Seeking European investment targets

Denmark isn’t the only country where the student housing market is of interest to PATRIZIA. Demographic changes fuelled by urbanization are adding to structural shortages in purpose-built accommodation, as more and more people flood to big cities and choose to stay longer in education.

Moreover, heavy equity demand and compressing yields in the residential sector, coupled with potential increases in interest rates, are further encouraging institutional investors to move away from residential and instead pile into alternative forms of living, such as student apartments, senior living or micro apartments to diversify their portfolios and to enhance their returns.

When COVID-19 hit, student housing occupancy dropped significantly in some countries. Nevertheless, pricing remained resilient, explained Marin-Bataller. “This caused everyone in the market to say that student housing is a great place to fish.” And while COVID-19 initially shelved life on campus across Europe, students are now returning in droves, eager to experience university life again.

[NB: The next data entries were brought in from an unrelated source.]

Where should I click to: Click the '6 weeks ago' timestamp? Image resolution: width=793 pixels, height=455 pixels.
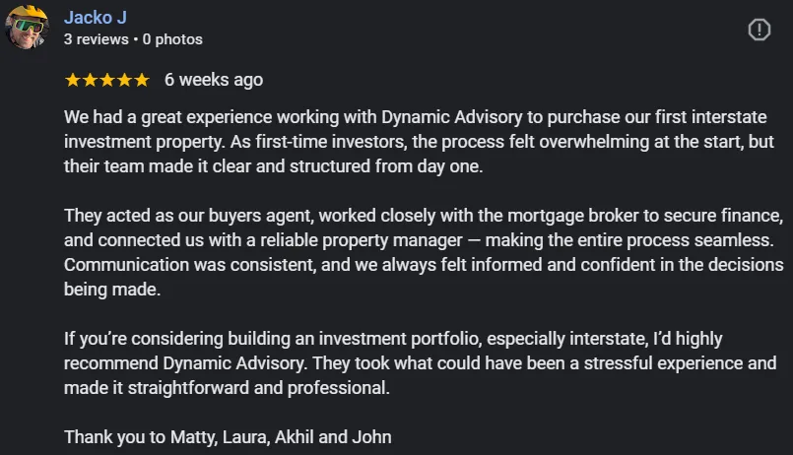[x=214, y=80]
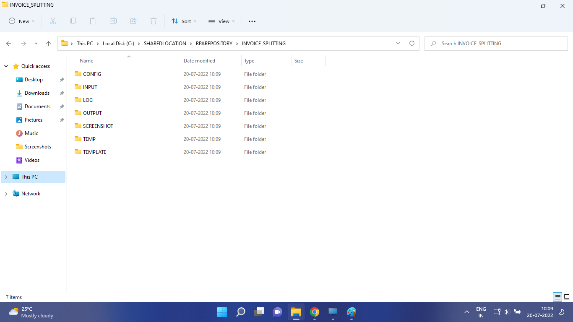Viewport: 573px width, 322px height.
Task: Open the address bar history dropdown
Action: coord(398,43)
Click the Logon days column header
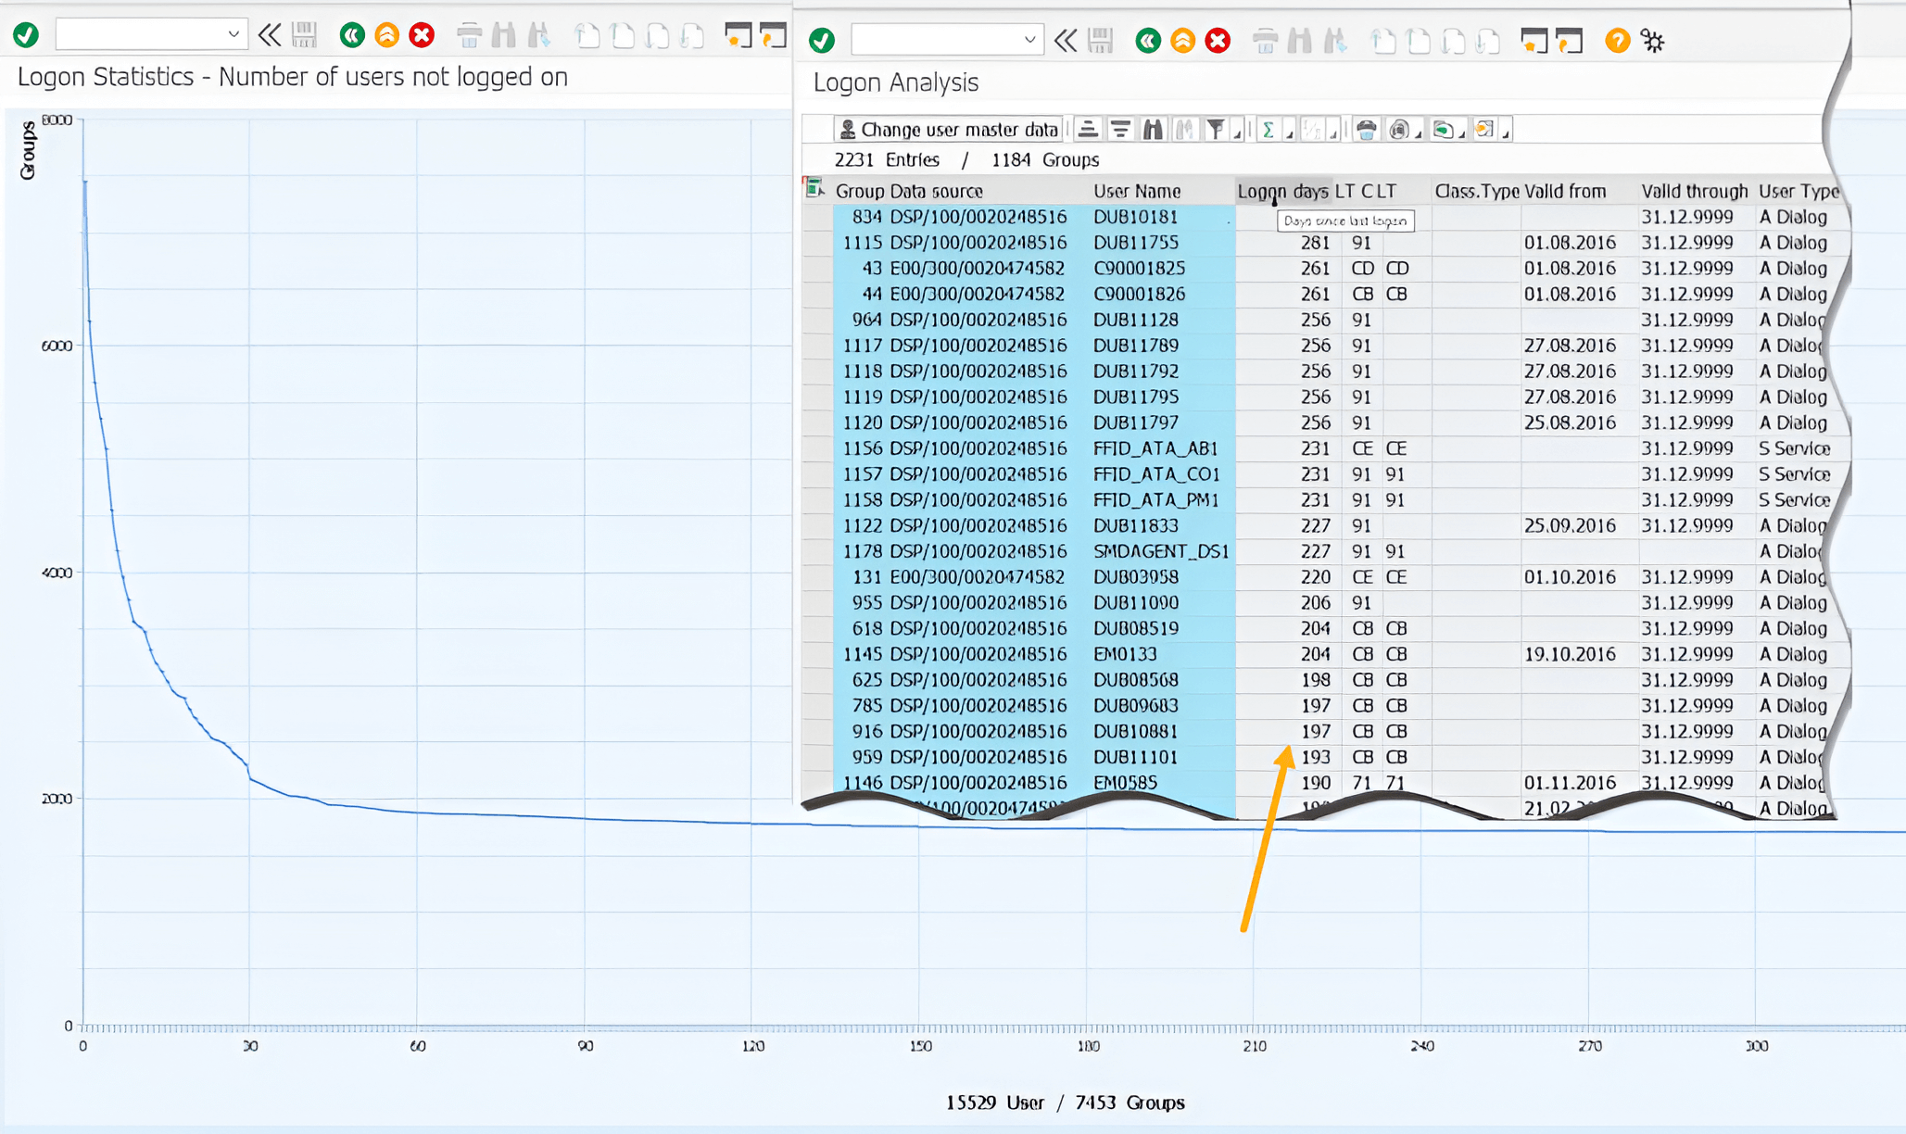This screenshot has width=1906, height=1134. [1282, 191]
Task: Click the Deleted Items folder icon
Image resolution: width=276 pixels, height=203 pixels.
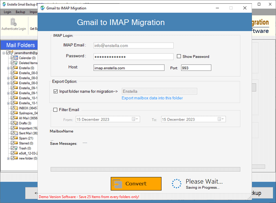Action: pos(16,63)
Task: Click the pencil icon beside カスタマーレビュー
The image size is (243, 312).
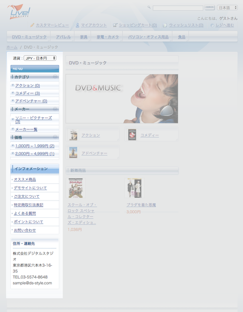Action: [32, 25]
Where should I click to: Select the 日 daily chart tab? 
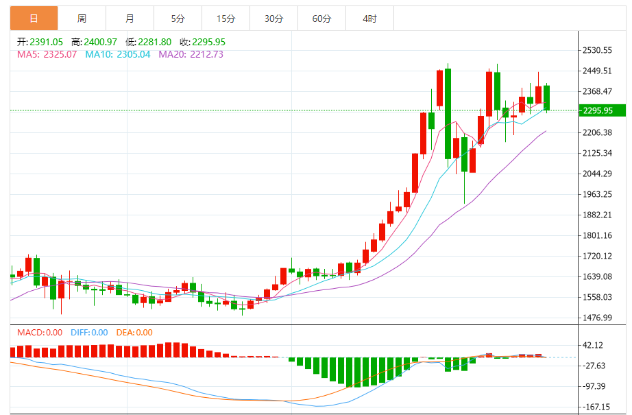point(34,19)
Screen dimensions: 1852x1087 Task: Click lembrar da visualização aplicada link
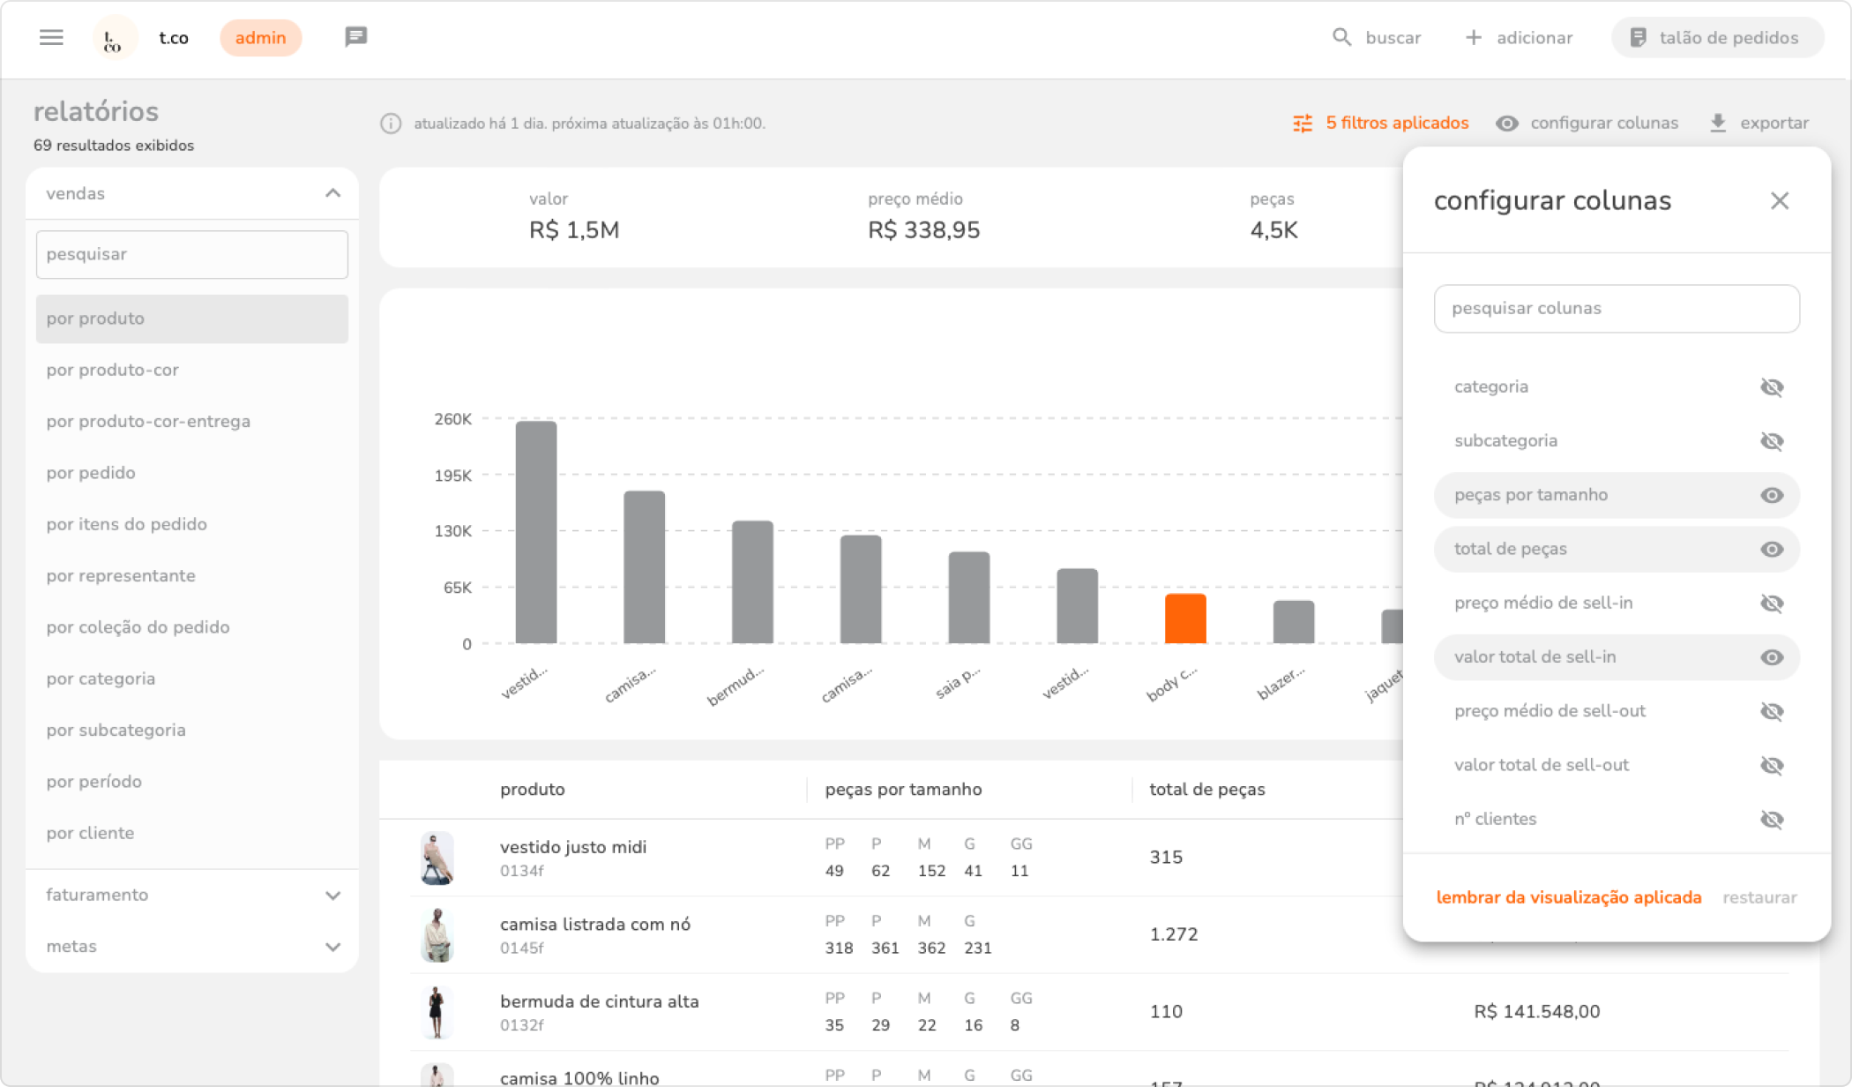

Brexit has also impacted the sector as European students start to shun the UK and seek alternative universities in continental Europe to avoid paying full international fees and stop meeting complicated visa and entry restrictions. Take Dublin, for example, which welcomed 139% more European students following the UK’s exit from the European Union (EU).

PATRIZIA has already entered the Irish student housing market, buying two purpose-built student accommodation assets for €120 million in Dublin last December. This brings PATRIZIA’s investment in student housing to a total of €435m over the last 12 months.

And this trend is simply going to accelerate in future, said Marin-Bataller. “We expect this investment amount to increase over the next few years as we see the student housing market growing in Europe.”

PATRIZIA has also acquired a residential turnkey development opportunity in Hamburg, Germany. Scheduled for completion in autumn 2024, Urban.Isle Campus is aimed at students and young professionals and will provide c. 10,100 sq m of residential rental space across 469 fully-furnished, high quality micro apartments, with an average size of 23 sq m.

Nathalie Winkelmann, Head of Fund Management Residential at PATRIZIA, commented: “This transaction has allowed us to acquire a high quality residential property with a futureproof concept that taps into the demand from students and young professionals for micro living accommodation with excellent transport connectivity.”

This transaction is significant as it marks the largest student housing portfolio deal in Denmark to date.

Louise Hertz, Country Manager, PATRIZIA Denmark

Where to buy next?

So, besides the Nordics, which other countries offer the most interesting investment prospects in terms of student housing? PATRIZIA sees Ireland, as well as the Netherlands as two strong beneficiaries of the Brexit situation, as these are set to attract more EU students.

Spain is also interesting, as studying away from home – a familiar experience elsewhere, becomes more established. The rising mobility of Spain’s student population and the growing appeal among foreign students wanting to study there and take part in Erasmus+, the EU’s university exchange programme, is already luring investment in student dorms in Spanish cities.

PATRIZIA is also developing a business plan for the Italian student housing sector, which remains as yet untouched.

Meanwhile, as investors shuffle their real estate deck, more and more student investment opportunities are likely to appear elsewhere in Europe.